_TASK ITEM_
Find "Focus the second row XPath路徑 input" in the material, then return exactly the line containing it and all lines after it to the end, leaving out pictures.

_DATA SUPPLIED_
• • • • •

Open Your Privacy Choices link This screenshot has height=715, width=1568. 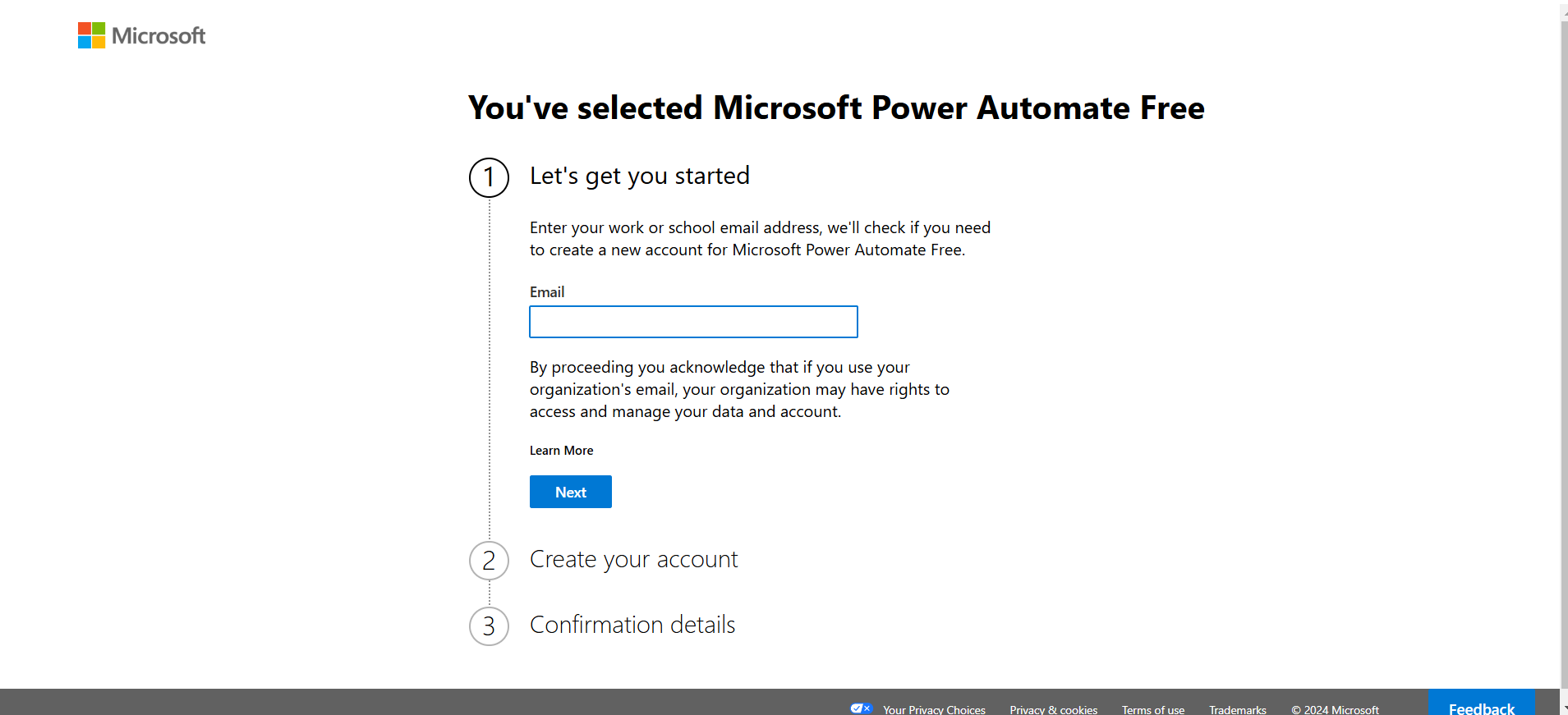pyautogui.click(x=934, y=709)
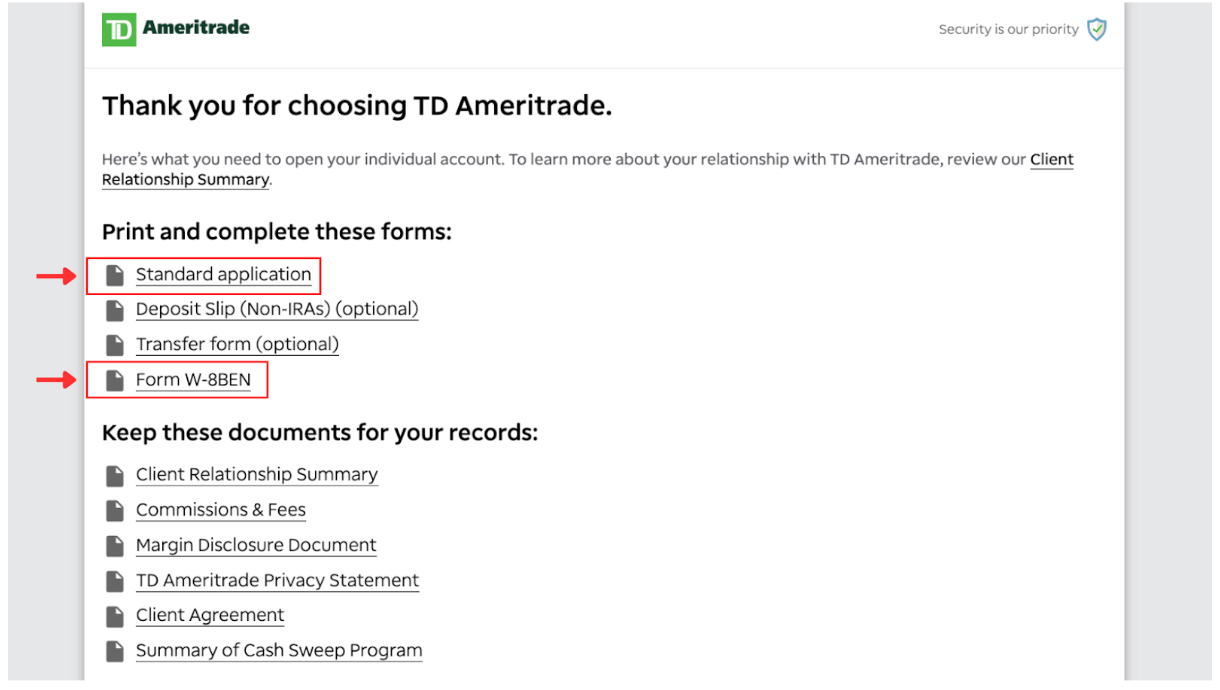Open the Form W-8BEN link
The image size is (1220, 690).
[x=193, y=380]
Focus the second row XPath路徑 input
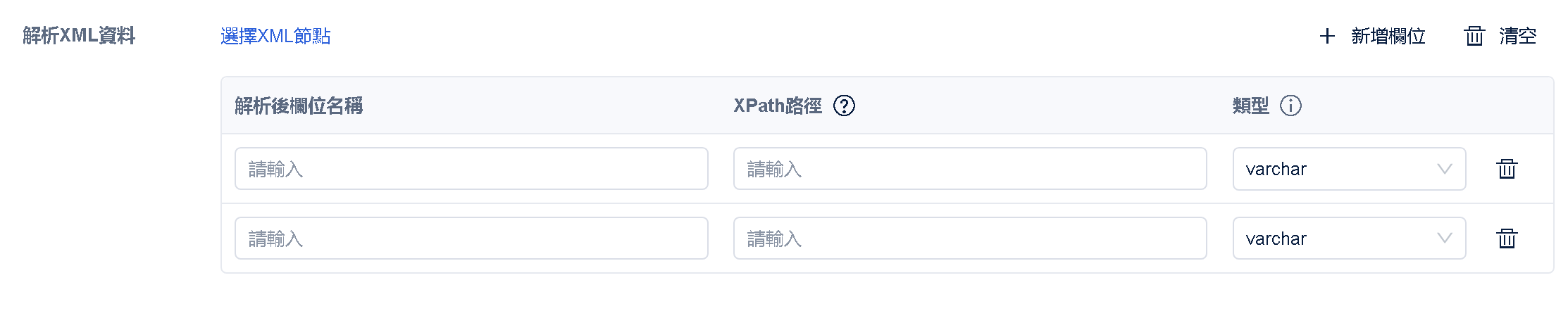 pyautogui.click(x=969, y=238)

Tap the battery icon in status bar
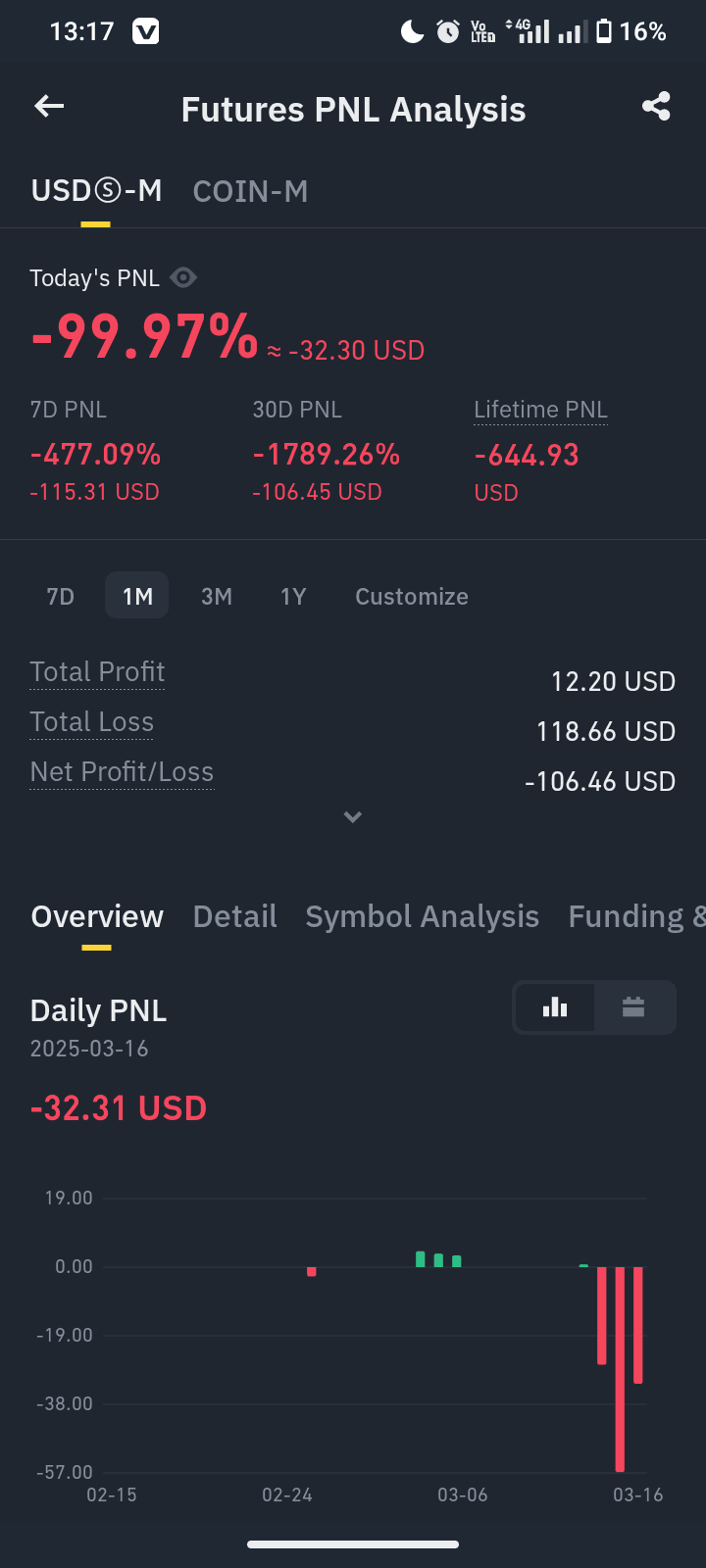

• • • • •

_RESPONSE TO THE EXERCISE_
Focus the second row XPath路徑 input
 pyautogui.click(x=969, y=238)

Tap the battery icon in status bar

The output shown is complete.